Prideful celebration meets raw historical introspection in Seguimos Aquí, the first solo exhibit by multidisciplinary artist Alejandra González Díaz. This Puerto Rican art show has a central message: it embraces the dynamic spirit of Puerto Rican culture while inviting viewers to confront and reflect on its complex and often painful history.
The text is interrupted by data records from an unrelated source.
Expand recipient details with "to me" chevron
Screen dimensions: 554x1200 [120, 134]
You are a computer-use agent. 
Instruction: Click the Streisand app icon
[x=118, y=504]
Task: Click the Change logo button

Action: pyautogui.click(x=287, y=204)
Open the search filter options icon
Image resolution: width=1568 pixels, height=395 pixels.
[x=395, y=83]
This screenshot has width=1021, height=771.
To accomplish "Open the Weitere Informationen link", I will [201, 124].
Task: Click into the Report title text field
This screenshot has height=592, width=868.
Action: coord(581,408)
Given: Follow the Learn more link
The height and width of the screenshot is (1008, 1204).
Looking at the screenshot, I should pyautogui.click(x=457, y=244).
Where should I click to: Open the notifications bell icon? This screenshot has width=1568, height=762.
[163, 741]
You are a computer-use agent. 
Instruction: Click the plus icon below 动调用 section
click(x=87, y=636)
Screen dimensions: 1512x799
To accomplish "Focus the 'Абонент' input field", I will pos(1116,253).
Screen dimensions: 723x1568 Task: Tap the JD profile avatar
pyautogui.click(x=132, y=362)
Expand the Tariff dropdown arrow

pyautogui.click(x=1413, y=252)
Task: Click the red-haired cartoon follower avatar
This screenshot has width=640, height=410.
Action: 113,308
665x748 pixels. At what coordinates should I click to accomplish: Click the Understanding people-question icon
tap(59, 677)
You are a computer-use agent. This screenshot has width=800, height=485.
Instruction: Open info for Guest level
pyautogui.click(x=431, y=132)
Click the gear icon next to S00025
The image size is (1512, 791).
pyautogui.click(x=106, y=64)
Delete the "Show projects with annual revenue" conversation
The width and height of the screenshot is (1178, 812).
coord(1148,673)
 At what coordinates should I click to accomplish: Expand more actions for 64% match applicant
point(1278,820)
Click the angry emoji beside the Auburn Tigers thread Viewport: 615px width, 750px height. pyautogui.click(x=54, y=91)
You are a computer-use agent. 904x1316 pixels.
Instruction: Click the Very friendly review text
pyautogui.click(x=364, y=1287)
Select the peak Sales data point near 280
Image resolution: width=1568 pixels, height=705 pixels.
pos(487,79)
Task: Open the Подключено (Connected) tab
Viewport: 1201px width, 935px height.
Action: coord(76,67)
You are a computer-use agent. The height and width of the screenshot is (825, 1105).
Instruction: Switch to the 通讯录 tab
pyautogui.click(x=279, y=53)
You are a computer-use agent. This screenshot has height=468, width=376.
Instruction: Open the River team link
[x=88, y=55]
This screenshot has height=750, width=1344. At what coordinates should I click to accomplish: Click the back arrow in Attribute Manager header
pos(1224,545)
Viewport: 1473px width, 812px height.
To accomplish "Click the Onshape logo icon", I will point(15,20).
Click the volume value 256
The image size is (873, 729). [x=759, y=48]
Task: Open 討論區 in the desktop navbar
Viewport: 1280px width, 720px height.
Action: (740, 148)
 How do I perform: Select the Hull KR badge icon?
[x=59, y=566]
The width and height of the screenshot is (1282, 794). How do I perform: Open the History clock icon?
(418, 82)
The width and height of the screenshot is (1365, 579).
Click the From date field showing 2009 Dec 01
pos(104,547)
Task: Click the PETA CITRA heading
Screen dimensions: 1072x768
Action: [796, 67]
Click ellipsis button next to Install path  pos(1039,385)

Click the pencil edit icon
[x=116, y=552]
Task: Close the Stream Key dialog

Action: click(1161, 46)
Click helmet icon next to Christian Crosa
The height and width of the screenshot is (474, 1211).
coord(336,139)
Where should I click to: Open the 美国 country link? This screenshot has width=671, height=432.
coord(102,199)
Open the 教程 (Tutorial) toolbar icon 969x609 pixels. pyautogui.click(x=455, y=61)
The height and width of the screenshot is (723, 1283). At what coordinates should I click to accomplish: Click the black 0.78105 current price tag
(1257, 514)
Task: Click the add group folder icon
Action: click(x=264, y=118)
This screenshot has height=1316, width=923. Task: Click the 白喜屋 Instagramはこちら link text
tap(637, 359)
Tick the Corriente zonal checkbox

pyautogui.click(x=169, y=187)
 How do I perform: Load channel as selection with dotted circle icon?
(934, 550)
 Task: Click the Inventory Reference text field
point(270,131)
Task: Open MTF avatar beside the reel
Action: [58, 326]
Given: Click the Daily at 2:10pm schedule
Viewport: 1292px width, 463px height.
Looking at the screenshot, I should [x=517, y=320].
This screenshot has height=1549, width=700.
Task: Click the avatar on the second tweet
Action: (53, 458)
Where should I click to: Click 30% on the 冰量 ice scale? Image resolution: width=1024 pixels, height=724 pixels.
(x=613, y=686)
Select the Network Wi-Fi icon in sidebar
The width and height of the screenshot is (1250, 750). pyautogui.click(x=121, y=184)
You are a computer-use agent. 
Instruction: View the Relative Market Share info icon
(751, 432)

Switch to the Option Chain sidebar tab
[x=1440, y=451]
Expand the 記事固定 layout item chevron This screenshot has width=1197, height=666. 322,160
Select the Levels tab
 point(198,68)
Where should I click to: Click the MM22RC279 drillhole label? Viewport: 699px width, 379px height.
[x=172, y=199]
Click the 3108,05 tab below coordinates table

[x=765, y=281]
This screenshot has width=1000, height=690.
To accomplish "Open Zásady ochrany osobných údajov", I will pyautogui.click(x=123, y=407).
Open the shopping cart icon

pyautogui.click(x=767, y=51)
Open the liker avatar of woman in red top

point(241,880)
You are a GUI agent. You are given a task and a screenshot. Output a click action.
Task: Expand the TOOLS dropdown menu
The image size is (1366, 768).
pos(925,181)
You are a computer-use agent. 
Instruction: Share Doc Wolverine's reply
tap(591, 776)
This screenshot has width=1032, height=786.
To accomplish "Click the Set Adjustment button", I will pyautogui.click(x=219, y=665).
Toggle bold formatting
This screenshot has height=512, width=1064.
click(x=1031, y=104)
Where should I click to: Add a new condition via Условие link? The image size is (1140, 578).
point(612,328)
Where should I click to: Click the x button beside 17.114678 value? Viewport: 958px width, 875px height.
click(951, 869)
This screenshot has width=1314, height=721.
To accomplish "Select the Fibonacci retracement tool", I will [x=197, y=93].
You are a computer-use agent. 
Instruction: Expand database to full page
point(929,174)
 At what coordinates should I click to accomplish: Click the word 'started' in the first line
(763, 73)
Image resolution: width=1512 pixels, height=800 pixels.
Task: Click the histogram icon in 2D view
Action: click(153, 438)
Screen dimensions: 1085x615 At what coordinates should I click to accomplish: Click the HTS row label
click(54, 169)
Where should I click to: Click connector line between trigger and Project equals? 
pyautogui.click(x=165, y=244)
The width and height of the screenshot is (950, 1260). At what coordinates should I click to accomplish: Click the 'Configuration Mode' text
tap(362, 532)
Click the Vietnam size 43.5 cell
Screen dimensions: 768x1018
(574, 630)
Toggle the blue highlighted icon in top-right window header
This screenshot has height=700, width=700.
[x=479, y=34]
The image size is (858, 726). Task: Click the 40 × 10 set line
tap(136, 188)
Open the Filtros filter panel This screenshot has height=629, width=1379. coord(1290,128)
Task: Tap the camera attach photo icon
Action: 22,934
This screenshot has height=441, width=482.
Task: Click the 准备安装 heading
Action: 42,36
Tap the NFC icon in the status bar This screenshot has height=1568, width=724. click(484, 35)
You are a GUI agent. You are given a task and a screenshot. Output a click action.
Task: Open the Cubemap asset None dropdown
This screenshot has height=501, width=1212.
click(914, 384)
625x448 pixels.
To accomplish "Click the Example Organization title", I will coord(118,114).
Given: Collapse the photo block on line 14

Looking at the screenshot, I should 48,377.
Curated with passion and purpose, this exhibition fuses visual installations that explore both triumphant cultural narratives, such as the preservation of traditions and indigenous ancestry, and challenging episodes of the past, including eugenics, mass sterilizations, and colonization. Witness how each artwork, enriched by Hispanic, Indigenous, and African influences, reflects a community that has transformed adversity into resilience and hope.
About the artist:
Alejandra González Díaz (b. Caguas, Puerto Rico) is an interdisciplinary artist and model based in Atlanta, raised in Tampa. She centers Puerto Rican culture and her life experiences in her work. Alejandra creates visual art, developing a neo-expressionist and surrealist style across acrylic paintings, papier-mâché masks, and small sculptures. Influenced by artists like Frida Kahlo, Jean-Michel Basquiat, Salvador Dali, and Gustav Klimt, her pieces explore survival, identity, and communal care, with art serving as testimony and a lifeline amid mental health and life challenges.
After moving to Atlanta to pursue art full-time, Alejandra broadened her practice to include performance‑inflected projects and collaborative shoots as extensions of her visual language. She creates art from a place of radical honesty, inviting others to start where they are, keep going, and find strength in shared creativity.